One of the core beliefs in the public health sector is that you must be counted to matter. Counting and analyzing cases is how we know who is more likely to develop cancer or heart disease. It is how we know if an environmental contaminant is affecting the residents of a specific community. With COVID-19, it is how we knew that older adults were more vulnerable and that people in some neighborhoods were more likely to be vaccinated than others. This information is essential if we are to respond with targeted, health-promoting information, outreach, and services. But if certain populations are never counted, it isn’t possible to know if they are more or less likely to be diagnosed with preventable illnesses and injuries and, therefore, their health and well-being may suffer.
This gap is what is being addressed in a new report issued by a White House committee, “FEDERAL EVIDENCE AGENDA ON LGBTQI+ EQUITY.” With this report, the federal government provides a guidebook to systematically capturing information on sexual orientation and gender identity (sometimes abbreviated as SOGI in data collection discussions) in order to better inform policies and programs that affect the lives of lesbian, gay, bisexual, and transgender (LGBTQI+) people and their families. And the report is not just focused on health—it also examines the experiences of LGBTQI+ people regarding such matters as housing, educational and job opportunities, and safety.
"The report is a reminder that governmental data modernization is not just about designing the technology that is essential for effective and efficient operations. It's also about being sensitive to the needs of the people and the communities that are affected."
The document begins with a review of the existing—albeit limited—data that indicates that disparities exist. In a 2020 survey, ICF found that the rate of LGBTQ people who reported being sick with COVID-19 was twice as high as that of the rest of the population. A National Public Radio survey found that more than half of LGBT people experience verbal harassment and 16% report discrimination when seeking medical care. The situation is even worse for transgender people, one third of whom report obstacles when seeking health care. In addition, transgender people have a shockingly high unemployment rate three times that of the general population.

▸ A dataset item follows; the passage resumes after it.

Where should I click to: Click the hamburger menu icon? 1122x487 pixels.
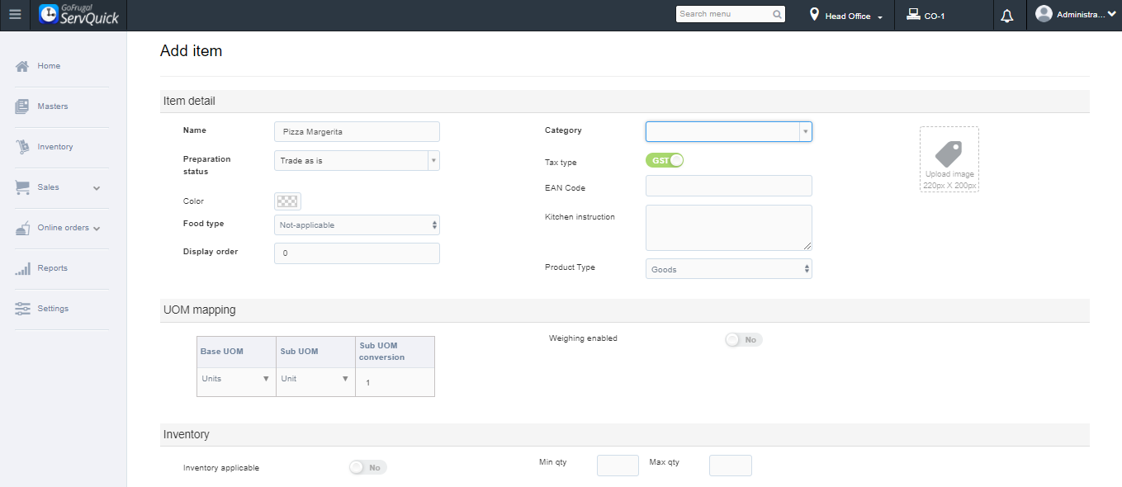click(15, 15)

But while the existing efforts have identified inequities, more often than not neither sexual orientation nor nonbinary gender identity are captured in government surveys. So, we don’t have the full picture of the health and well-being of LGBTQI+ people. In response, the report identifies the areas where federal data collection could be improved, such as in the scores of surveys overseen by the U. S. Census Bureau and the patient enrollment forms completed at healthcare facilities that receive Medicare and Medicaid reimbursement. Some transformative activities are already underway. For example, the Office of the National Coordinator for Health Information (ONC) is currently overseeing a process known as the U.S. Core Data for Interoperability which will likely include an expanded set of SOGI-related questions for use in federally funded programs.

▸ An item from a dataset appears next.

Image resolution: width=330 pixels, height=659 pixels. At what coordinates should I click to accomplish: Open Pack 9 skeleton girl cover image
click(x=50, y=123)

But collecting data on populations who have encountered discrimination and harassment requires a level of care and sensitivity. The report emphasizes that the data collection must be done in a manner that protects the privacy, security, and civil rights of those involved. It offers a variety of guidelines including that responses to questions about sexual orientation and gender identity should be voluntary and should not warrant additional documentation or physical examination for verification.
While encouraging immediate action, the report also highlights that additional research is needed. Thirteen overarching questions are highlighted in the areas of “Health, Healthcare, and Access to Care,” “Housing Stability and Security,” “Economic Security and Education,” and “Safety, Security, and Justice.” And among the specific areas needing ongoing attention are the optimal ways of gathering data about gender identity that includes nonbinary response options.
The report is a reminder that the governmental data modernization process is about more than simply designing the technology that is essential for effective and efficient operations. Among other things, it’s about ensuring that the conditions exist for the submission and analysis of data that have not been captured in the past. This requires technical skills, awareness of social and environmental settings, sensitivity to the unintended consequences that might arise, and ongoing research and evaluation of the tasks undertaken. The new federal report provides insights into each of these requirements.